**Source text**

5 Stars 4 Stars 3 Stars 2 Stars 1 Star 4.7 from 52 reviews
  • Author: Jessica
  • Prep Time: 35 minutes
  • Cook Time: 20 minutes
  • Total Time: 55 minutes
  • Yield: 8 servings
  • Category: Soup
  • Method: Stovetop
  • Cuisine: French

Description

This classic French Onion Soup recipe features sweet caramelized onions, a rich beef broth infusion, and a cheesy toasted bread topping melted to perfection under the broiler. It’s a comforting and hearty soup ideal for cozy meals.


Ingredients

Scale

Soup Base

  • 1 tablespoon olive oil
  • 3 pounds onions (about 5 or 6 medium onions), thinly sliced
  • 2 tablespoons light brown sugar
  • 1 1/2 teaspoons Worcestershire sauce
  • 2 cloves garlic, minced
  • 1 tablespoon butter (optional)

**Given material**
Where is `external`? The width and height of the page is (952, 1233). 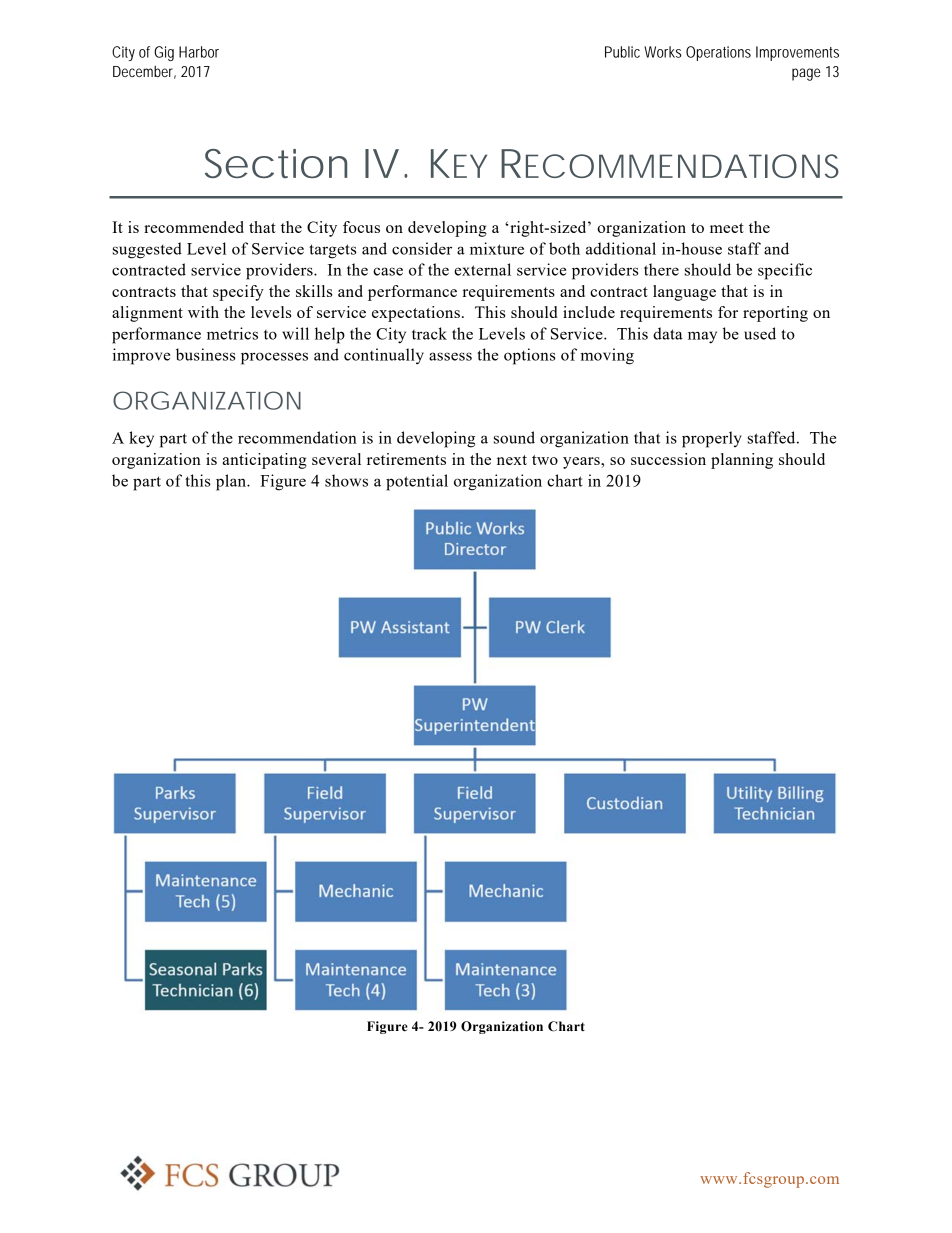 external is located at coordinates (482, 269).
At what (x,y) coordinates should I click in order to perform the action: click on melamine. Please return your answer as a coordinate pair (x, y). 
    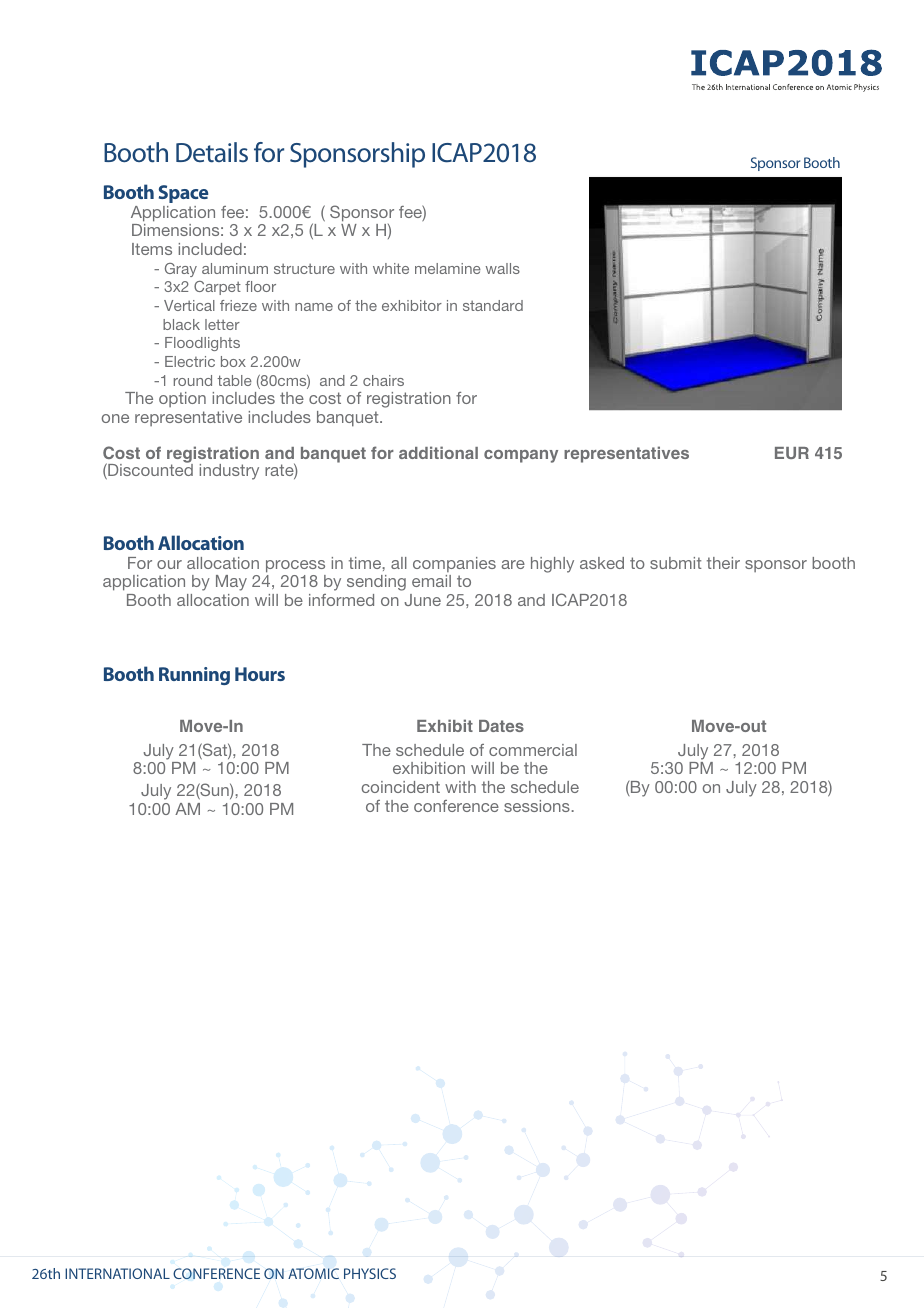
    Looking at the image, I should click on (448, 268).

**Problem 1**
Answer these questions from the French onion soup recipe, one per line:
(a) How many servings does it yield?
(b) What cooking method is listed?
(c) How much olive oil goes into the soup base?
**Problem 2**
Does each statement agree with the French onion soup recipe? Answer yes or no, and quote the deciding words.
(a) The total time is 55 minutes.
(b) The butter is a required ingredient.
(c) The bread topping is melted under the broiler.

**Task solution 1**
(a) 8 servings
(b) Stovetop
(c) 1 tablespoon

**Task solution 2**
(a) Yes: "Total Time: 55 minutes"
(b) No: "1 tablespoon butter (optional)"
(c) Yes: "a cheesy toasted bread topping melted to perfection under the broiler"